Web Server

What is a web server?

A web server is a hardware and software that employs HTTP and other protocols to respond to requests from consumers over the World Wide Web. A web server’s primary job is to display website information by keeping, processing, and sending pages to consumers.

A dynamic web server incorporates an application server and a database in addition to the standard features of a static web server. Our definition of “dynamic” is based on the fact that the application server refreshes the hosted files just before transferring them to your browser through HTTP.

Web servers may store copies of frequently requested files in a cache to speed delivery. The term “web acceleration” is used to describe this method.

Virtual hosting is hosting several websites on a single web server by sharing the server’s software and hardware resources. Web servers might also control the rate at which they reply to various csutmoers so that a single user doesn’t dominate resources that may be put to better use, fulfilling the needs of a bigger number of users.

While many people think of web servers as hosting websites accessible via the World Wide Web, they could also be utilized inside private networks, like an intranet, to enable communication between web clients and servers. Web servers may also be built inside gadgets like digital cameras so consumers can access the devices from any browser.

How does a web server work?

The architecture of the World Wide Web is client-server. In this setup, a client software requests a server program to access some resource or service.

A request is managed by the client’s computer utilizing a web browser hosted on a web server. Hypertext Transfer Protocol (HTTP) is the protocol for trading data between a web server and a client browser. A web server’s main role is to handle data and provide requested web pages to users. As such, it uses

1. Physical Storage

To ensure the security of your website’s data, it is preserved in a physical location on a web server. When a person sees your website or executes a search for it in a browser, the browser transmits a request to the server.

2. Web Browsers: 

Browsers such as Firefox, Chrome, and Internet Explorer are accountable for locating servers where websites could be seen. The browser then reads the appeal and sends it to the server.

There are just 4 easy steps to follow: 

Using the domain name to get the IP address

First, our browser looks for the domain name’s IP address points. The IP address may be retrieved in two ways: 

    • By looking in its cache. 
    • By asking for one or more Domain Name System (DNS) Servers.

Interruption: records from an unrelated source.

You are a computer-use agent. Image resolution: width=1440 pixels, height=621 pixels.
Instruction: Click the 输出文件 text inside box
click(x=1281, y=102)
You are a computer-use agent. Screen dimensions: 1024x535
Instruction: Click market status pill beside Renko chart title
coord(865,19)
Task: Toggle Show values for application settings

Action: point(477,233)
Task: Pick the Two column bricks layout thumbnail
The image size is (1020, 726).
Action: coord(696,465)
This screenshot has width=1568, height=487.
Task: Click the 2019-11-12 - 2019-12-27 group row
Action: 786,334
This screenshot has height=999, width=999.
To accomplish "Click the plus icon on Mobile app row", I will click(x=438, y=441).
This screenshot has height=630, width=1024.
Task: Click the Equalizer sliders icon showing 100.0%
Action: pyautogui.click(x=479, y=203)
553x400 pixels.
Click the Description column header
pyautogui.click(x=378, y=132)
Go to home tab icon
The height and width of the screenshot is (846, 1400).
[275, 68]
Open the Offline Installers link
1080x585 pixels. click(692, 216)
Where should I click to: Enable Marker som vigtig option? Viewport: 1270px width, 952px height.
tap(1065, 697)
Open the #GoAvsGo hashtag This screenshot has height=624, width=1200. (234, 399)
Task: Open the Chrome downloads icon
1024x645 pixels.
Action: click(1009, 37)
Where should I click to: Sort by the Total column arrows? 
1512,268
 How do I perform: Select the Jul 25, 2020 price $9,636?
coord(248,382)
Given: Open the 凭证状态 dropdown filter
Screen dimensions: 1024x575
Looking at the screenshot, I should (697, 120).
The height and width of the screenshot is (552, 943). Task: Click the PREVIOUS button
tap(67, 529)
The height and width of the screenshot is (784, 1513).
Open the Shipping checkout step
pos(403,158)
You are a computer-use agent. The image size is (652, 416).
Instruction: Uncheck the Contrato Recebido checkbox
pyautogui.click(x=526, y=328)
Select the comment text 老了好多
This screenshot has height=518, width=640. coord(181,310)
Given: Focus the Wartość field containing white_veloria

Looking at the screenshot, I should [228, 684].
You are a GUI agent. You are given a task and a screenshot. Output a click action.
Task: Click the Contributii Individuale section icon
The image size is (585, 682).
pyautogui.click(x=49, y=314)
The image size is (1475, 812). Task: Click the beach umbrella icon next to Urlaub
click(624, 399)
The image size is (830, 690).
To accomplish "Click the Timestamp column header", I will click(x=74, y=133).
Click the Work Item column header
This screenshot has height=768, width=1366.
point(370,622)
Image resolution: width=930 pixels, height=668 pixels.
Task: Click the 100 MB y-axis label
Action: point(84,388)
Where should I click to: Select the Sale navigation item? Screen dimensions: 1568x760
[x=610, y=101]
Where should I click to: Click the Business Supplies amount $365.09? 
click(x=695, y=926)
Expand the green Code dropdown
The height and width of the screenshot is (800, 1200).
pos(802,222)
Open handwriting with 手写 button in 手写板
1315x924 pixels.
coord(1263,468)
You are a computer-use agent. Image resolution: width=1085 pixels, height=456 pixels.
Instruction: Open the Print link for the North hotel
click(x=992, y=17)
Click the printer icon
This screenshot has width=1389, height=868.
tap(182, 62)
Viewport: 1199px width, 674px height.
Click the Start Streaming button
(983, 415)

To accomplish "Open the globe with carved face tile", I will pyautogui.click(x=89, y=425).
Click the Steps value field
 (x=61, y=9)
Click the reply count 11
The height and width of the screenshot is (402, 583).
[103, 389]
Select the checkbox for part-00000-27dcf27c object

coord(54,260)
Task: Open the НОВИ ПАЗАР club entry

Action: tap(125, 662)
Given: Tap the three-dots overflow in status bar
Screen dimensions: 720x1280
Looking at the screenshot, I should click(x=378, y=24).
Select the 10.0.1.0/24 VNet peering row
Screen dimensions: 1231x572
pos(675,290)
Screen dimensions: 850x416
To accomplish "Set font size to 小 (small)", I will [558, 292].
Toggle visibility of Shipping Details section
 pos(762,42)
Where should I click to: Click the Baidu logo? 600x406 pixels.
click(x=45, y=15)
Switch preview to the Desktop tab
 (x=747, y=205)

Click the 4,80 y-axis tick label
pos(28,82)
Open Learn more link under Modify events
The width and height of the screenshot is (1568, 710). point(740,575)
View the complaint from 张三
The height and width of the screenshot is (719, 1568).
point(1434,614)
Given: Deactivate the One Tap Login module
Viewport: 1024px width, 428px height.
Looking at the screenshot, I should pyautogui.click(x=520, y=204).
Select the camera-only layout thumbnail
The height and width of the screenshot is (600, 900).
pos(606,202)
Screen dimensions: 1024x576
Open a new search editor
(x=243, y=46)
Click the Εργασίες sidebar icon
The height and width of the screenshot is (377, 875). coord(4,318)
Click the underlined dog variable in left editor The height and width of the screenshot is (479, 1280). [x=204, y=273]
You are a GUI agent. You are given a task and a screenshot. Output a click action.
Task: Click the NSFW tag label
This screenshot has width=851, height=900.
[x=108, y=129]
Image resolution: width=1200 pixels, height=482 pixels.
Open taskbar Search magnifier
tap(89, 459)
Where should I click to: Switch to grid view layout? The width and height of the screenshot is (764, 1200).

The browser asks for the whole URL

The browser needs the whole URL now that it has the server’s IP address.

In response to a request, the web server

In response to a browser’s request, a web server sends the requested pages, or an error message occurs if those pages don’t exist or if an issue arises. 

For instance:

    • Error 404 is the server’s default response when a requested resource (such as a website) does not exist. 
    • When our attempts to log in using the username and password we supplied were unsuccessful, we saw Error 401.

This page is being seen in the browser.

The browser then shows the sites or the error message, depending on what happened.

What are the web server types?

There is a wide variety of both free and commercial web servers to choose from. Here are a few examples of them:

1. Apache Web Server

The Apache Software Foundation is responsible for creating one of the most widely used web servers: the Apache web server. Because it is open-source software, Apache works with various computer systems. About sixty percent of servers are Apache-based.

Newer versions of Apache provide more options for handling requests than their predecessors.

2. Microsoft Internet Information Services (IIS)

Microsoft’s Internet Information Services (IIS) is a reliable and fast web server. It’s easy to manage because it integrates with the OS. Since Microsoft created it, we can depend on a solid customer support system that won’t be difficult to reach if we ever have trouble with the server. 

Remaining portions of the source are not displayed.